An Exhaustive 3-Year Quest for 12 Smoke-Free ORs
Northwest Hospital is the first hospital in Maryland to be completely smoke-free.

Northwest Hospital, a LifeBridge Health Center in Randallstown, Md., is the first Maryland hospital to be completely smoke-free. Leading the charge was Debra Kording, BSN, RN, CNOR, the perioperative educator who was moved and motivated by the horrid things she learned about surgical smoke from AORN’s Surgical Smoke Tool Kit. For example:
- Using electrosurgery on 1 gram of tissue is like inhaling the smoke from 6 cigarettes in 15 minutes.
- Using the CO2 laser on 1 gram of tissue is like inhaling smoke from 3 cigarettes in 15 minutes.
Ms. Kording’s concerns intensified when she thought about all of the smoke she had inhaled over the course of her 30 years as an OR nurse, and all ofit the staff at Northwest inhaled, within as well as outside the OR (surgical smoke would drift down to PACU). That smoke, she learned, is filled with particulates, such as carbonized tissue, blood and viruses, and toxic substances such as benzene,toluene and other carcinogenics.
She soon noticed her colleagues complained about coughing and respiratory problems. She didn’t chalk it up to coincidence. It also was hard to escape the heavy stench of smoke and charred flesh shrouding a hospital that last year alone used electrosurgery on 5,066 patients.

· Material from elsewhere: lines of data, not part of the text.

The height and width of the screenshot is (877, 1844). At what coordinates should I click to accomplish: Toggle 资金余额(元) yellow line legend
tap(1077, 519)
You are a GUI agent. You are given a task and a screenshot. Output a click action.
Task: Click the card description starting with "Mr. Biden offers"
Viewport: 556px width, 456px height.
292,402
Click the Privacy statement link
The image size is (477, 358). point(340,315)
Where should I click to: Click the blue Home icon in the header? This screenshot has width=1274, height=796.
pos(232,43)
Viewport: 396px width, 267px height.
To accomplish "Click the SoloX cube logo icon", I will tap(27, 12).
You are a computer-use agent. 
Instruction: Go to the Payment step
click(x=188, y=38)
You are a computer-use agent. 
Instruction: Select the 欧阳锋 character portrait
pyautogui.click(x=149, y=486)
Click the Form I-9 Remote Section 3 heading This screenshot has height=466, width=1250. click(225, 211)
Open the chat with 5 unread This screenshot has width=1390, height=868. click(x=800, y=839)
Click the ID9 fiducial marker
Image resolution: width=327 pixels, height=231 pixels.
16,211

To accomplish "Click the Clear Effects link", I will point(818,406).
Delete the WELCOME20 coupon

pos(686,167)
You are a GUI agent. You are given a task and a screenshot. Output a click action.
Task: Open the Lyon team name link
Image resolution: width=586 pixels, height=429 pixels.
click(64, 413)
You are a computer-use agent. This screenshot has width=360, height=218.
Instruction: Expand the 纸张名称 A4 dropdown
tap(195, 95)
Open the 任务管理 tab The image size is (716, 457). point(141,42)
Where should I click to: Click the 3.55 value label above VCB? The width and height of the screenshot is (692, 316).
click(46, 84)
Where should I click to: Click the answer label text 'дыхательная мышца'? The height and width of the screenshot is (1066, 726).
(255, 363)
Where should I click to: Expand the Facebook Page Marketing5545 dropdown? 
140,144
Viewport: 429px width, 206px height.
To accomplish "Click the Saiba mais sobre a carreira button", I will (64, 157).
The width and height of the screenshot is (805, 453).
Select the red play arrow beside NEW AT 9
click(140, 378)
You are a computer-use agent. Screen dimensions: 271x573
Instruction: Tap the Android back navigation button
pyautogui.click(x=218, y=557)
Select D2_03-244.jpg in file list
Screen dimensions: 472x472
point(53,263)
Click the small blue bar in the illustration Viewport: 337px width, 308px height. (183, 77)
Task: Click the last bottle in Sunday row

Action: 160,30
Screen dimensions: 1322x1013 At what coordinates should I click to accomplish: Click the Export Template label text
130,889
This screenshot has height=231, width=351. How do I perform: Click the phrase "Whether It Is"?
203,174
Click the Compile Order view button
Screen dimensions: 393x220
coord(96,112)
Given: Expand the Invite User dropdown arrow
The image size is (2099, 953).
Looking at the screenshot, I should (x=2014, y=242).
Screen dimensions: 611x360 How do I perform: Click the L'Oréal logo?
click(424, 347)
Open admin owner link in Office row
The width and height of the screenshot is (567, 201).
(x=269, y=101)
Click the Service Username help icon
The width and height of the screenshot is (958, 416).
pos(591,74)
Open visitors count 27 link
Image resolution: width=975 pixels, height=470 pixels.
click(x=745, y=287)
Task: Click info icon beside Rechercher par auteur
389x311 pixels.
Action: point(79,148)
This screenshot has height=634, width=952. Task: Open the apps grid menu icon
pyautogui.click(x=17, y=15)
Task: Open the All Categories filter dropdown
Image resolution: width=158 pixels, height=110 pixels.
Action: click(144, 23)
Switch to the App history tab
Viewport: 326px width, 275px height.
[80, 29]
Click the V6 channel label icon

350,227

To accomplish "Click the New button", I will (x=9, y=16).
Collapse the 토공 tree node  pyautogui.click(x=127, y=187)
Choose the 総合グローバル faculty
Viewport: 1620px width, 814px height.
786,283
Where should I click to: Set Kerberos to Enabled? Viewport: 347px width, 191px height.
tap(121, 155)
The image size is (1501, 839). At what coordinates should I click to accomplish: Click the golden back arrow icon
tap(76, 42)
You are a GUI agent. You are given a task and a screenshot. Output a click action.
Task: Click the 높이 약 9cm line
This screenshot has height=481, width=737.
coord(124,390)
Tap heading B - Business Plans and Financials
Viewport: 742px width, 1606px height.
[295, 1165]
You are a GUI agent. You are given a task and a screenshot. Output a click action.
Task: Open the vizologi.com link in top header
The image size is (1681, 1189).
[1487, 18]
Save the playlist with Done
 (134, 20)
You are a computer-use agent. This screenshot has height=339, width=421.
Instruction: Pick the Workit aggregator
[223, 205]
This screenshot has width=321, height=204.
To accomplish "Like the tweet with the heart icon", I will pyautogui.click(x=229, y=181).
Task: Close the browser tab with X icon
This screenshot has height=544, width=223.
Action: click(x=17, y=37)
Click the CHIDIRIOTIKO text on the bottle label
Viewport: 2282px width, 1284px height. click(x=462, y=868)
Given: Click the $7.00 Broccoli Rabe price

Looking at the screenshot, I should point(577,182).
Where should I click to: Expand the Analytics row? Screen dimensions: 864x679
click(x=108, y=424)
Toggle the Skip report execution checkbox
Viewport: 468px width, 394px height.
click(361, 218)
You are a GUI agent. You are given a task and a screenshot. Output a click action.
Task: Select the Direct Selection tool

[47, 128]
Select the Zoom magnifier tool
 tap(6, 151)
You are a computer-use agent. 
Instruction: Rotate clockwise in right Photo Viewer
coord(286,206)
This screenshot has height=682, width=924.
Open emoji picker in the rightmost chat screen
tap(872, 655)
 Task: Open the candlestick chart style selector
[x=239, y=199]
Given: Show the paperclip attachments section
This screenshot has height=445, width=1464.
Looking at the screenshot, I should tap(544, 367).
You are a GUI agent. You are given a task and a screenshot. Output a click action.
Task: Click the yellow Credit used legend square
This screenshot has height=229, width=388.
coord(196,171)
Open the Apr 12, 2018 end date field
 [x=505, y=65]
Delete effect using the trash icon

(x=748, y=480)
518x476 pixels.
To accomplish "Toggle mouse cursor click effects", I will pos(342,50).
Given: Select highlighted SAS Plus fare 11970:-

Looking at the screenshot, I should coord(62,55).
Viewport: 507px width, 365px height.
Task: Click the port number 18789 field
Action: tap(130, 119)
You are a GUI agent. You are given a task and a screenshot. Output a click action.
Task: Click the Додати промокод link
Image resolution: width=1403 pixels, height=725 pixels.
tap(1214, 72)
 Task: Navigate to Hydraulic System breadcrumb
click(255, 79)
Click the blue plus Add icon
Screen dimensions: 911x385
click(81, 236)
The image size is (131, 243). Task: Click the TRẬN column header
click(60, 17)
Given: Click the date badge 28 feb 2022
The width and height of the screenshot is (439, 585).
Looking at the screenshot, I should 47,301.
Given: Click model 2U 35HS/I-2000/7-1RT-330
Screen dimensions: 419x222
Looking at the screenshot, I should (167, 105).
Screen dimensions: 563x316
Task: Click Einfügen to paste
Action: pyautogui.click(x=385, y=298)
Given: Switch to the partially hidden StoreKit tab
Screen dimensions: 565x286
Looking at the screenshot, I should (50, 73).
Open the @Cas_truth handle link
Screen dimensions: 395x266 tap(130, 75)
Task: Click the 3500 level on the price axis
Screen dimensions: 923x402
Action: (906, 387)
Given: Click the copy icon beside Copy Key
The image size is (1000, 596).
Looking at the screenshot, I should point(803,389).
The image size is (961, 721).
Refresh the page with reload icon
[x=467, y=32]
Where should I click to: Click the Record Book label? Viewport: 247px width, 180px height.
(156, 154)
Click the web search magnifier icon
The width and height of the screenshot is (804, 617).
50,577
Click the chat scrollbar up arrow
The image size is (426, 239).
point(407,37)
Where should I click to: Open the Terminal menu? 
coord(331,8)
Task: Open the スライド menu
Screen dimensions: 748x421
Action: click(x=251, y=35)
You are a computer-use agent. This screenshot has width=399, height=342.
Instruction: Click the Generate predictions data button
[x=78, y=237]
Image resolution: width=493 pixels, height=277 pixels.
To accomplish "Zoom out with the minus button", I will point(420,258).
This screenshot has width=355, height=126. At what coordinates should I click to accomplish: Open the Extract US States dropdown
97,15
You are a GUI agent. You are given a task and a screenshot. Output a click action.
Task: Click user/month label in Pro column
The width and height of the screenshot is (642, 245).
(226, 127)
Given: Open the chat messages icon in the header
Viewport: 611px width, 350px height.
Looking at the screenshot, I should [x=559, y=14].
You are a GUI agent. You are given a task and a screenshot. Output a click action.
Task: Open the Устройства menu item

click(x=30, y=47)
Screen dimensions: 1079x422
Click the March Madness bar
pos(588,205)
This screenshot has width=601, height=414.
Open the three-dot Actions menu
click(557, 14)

“The electrosurgery pencil is the workhorse of most every surgical procedure,” says Ms. Kording.“When you’d walk into an OR, the smell would knock you over.”
It scared Ms. Kording to think of all of the surgical smoke hospitals produce nationwide because there’s no federal legislation demanding its evacuation from the OR. Only one state, Rhode Island, has passed a state law mandating smoke evacuation.
Hospitals have been using an electric current to cut and coagulate tissue during surgery for more than 40 years. It’s a lot faster than scalpel and suture, but burning all of that tissue produces a lot of smoke.
‘We had to convince our surgeons’
Ms. Kording gathered facts and figures and put them in a PowerPoint to share with her surgeons, who most likely were unaware of the collateral damage they were causing.
“We didn’t have to convince staff and leadership,”says Ms. Kording. “We had to convince our surgeons.”
Not everyone was ready to give their full attention to the issue of burning tissue. And that’s not surprising. Although the dangers of surgical smoke have hovered like a black cloud over ORs everywhere for more than 30 years, not much has been done about it. Smoke evacuation equipment can cost quite a bit, and older models can be noisy and bulky.
Instead of taking on the surgeons on her own, she decided to seek out a physician champion she knew could hold sway with his colleagues. She looked to Chief of Surgery Mark Katlic, MD. “He is all about supporting issues that relate to all of us,” says Ms. Kording. Dr. Katlic was an eager evangelist. She showed him her PowerPoint and he said:
“Take this to all of the surgical division chiefs. Tell them to show it to all of their surgeons.” He also asked Ms. Kording to present on the hazards of surgical smoke during the department of surgery’s quarterly meeting.
Dr. Katlin got the much-needed buy-in from his fellow surgeons. Together, they got 3 more physician champions to join the cause: Christina Li, MD, Celine Richardson, MD, and Janet Woodyard, MD.
“I was blessed when 4 surgeons got behind me,” says Ms. Kording. “I reminded them that anything that is in their patients comes out into the air during surgery. They said, ‘Oh, my gosh; I knew surgical smoke wasn’t a good thing, but I didn’t know how bad it was!’”
Breathing easier in the new year
Finally, on Jan. 3, years after starting her crusade, Ms. Kording got the backing she needed for smoke-free ORs. She, the physician champions, surgical services leadership and the hospital’s Surgical Services Best Practice Council came together to implement a smoke evacuation program. They arranged to trial 2 smoke evacuator systems.
A clear winner emerged, but it would cost $119,000 to outfit each of its 12 ORs. Monique Holzer, MS, RN, the director of surgical services, reworked the budget, making smoke evacuators a priority over the purchase of some other items. The hospital went live with smoke evacuation systems on May 2. It also purchased specialized filters to minimize patients’ absorption of carbon monoxide and toxic chemicals from surgical smoke produced during laparoscopic procedures.
“Staff are much happier now that they work in a smoke-free environment,” says Ms. Kording. “Our pre-op and PACU areas are free of smoke as well. The noxious smell no longer wafts down the hall-way and throughout the department. The staff and patients at Northwest Hospital are now breathing easier.”